Your task: Print the data below exactly, but only the lines from the one containing "Given: Click the export icon in 导出配置" down to the one containing "Image resolution: width=715", inclusive.
━━━━━━━━━━
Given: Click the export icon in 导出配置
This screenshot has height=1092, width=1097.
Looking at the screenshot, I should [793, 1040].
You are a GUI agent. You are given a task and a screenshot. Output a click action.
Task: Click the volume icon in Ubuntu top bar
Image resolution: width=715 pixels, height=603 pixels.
━━━━━━━━━━
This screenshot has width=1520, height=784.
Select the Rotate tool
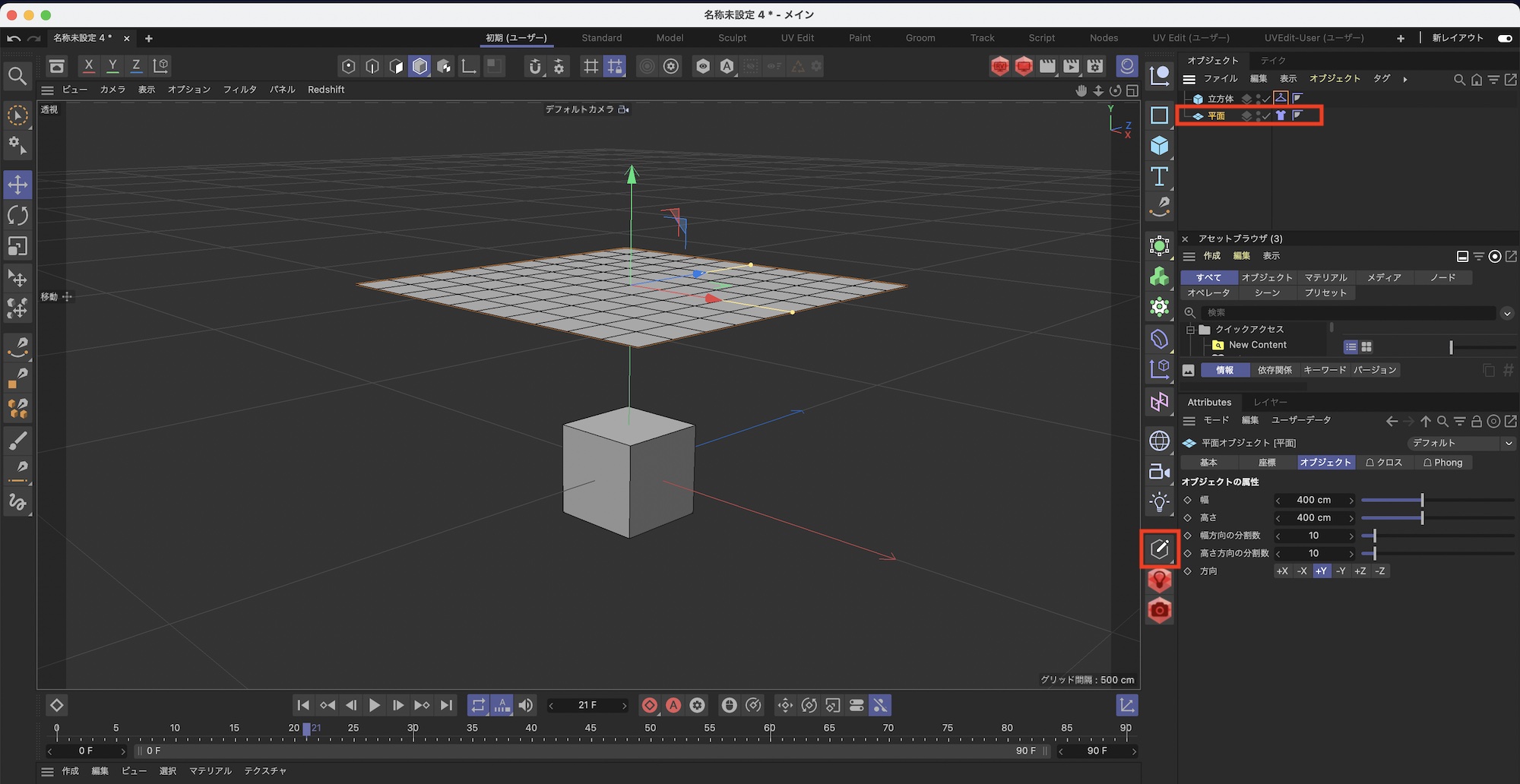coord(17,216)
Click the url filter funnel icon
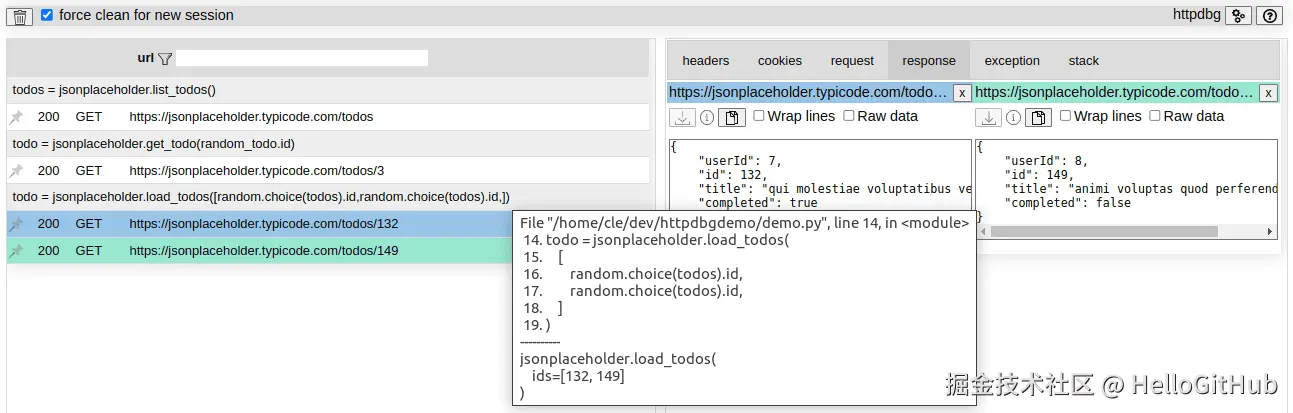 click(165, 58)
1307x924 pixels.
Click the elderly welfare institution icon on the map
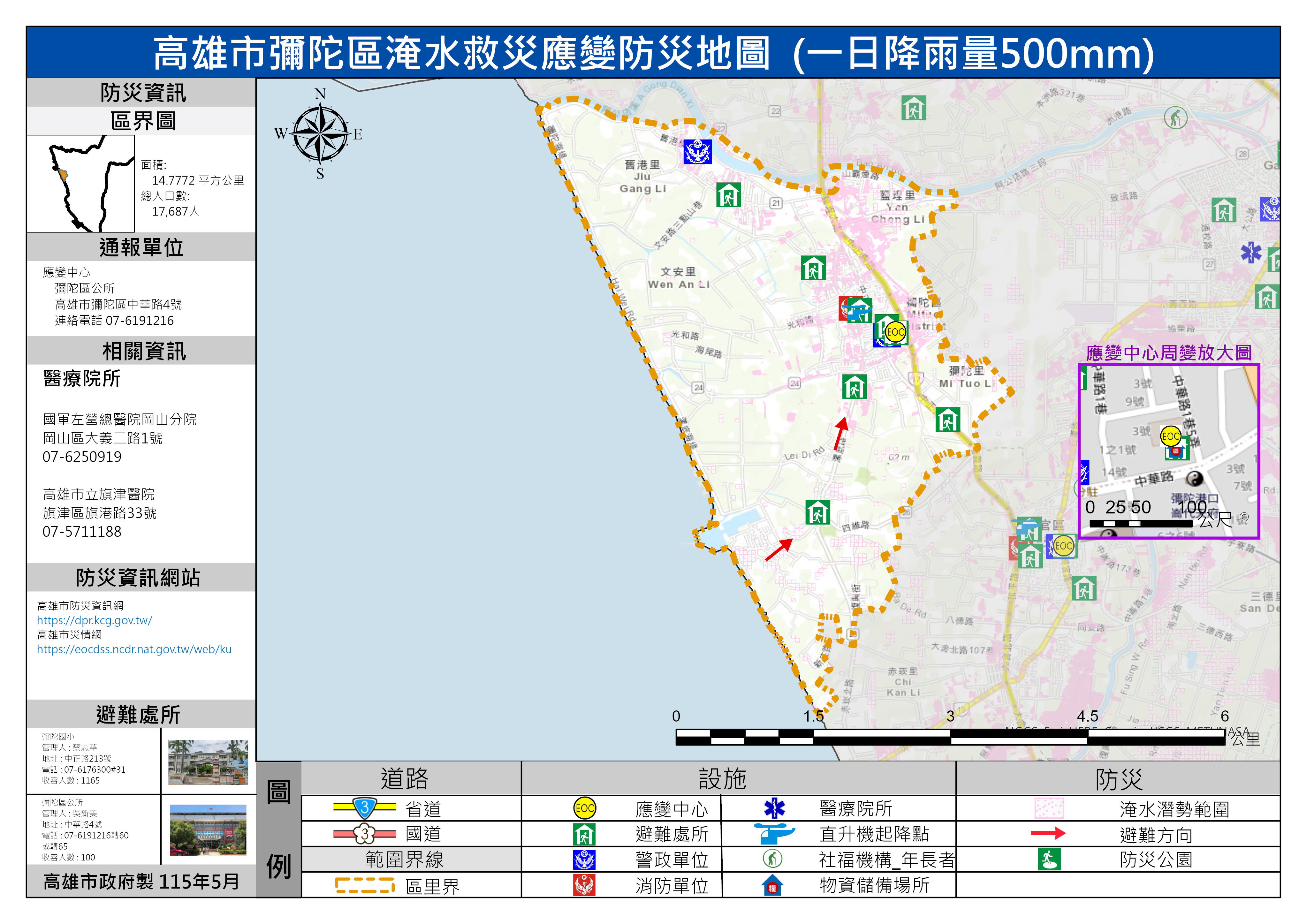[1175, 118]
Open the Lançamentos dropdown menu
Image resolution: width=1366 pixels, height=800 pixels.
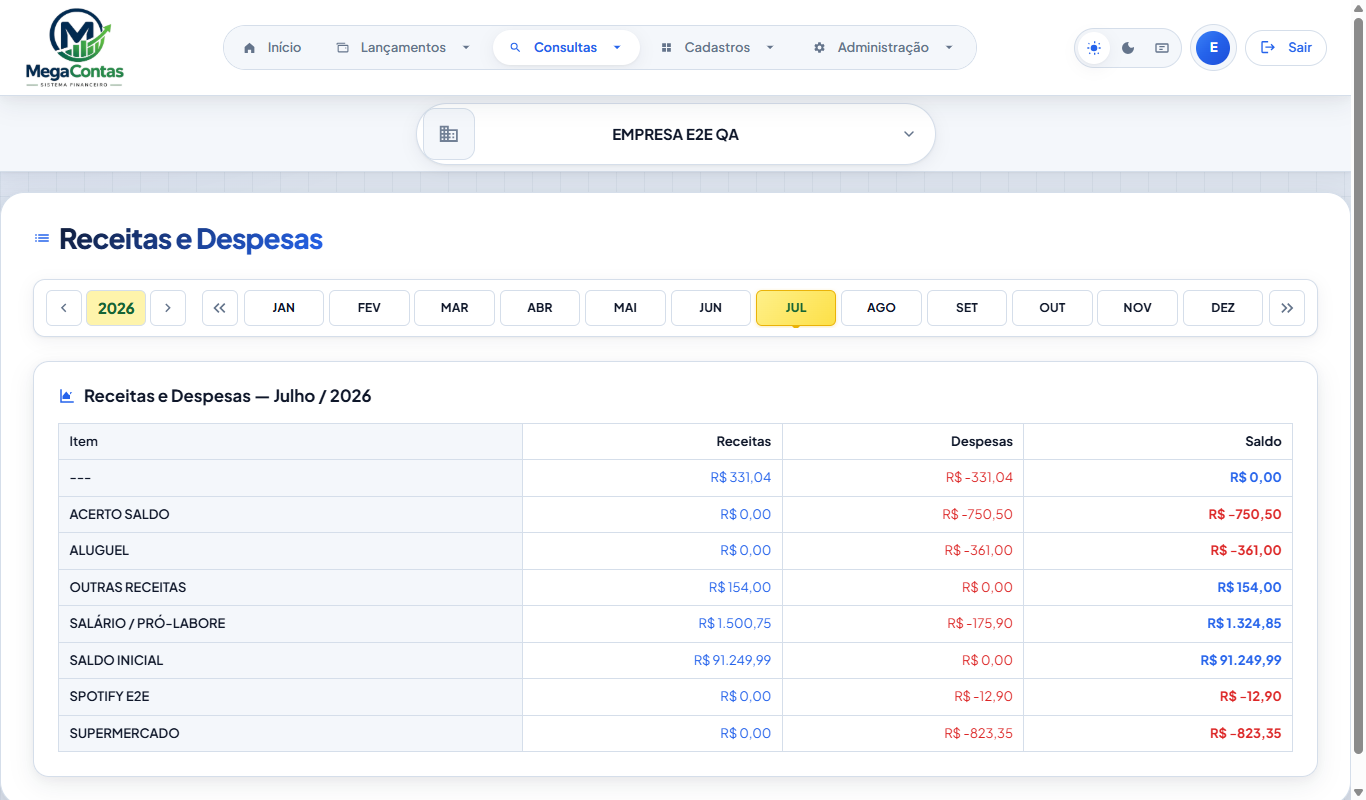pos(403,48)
━━━━━━━━━━
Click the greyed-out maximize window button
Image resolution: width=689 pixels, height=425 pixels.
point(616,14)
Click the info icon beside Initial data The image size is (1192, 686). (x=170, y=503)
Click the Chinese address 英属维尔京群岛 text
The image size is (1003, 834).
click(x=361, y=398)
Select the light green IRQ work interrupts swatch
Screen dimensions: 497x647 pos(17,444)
━━━━━━━━━━
Reply:
Given: Click the export icon in 导出配置
This screenshot has height=1092, width=1097.
Looking at the screenshot, I should [793, 1040].
You are a GUI agent. You are given a task and a screenshot. Output a click action.
Task: Click the volume icon in Ubuntu top bar
Image resolution: width=715 pixels, height=603 pixels.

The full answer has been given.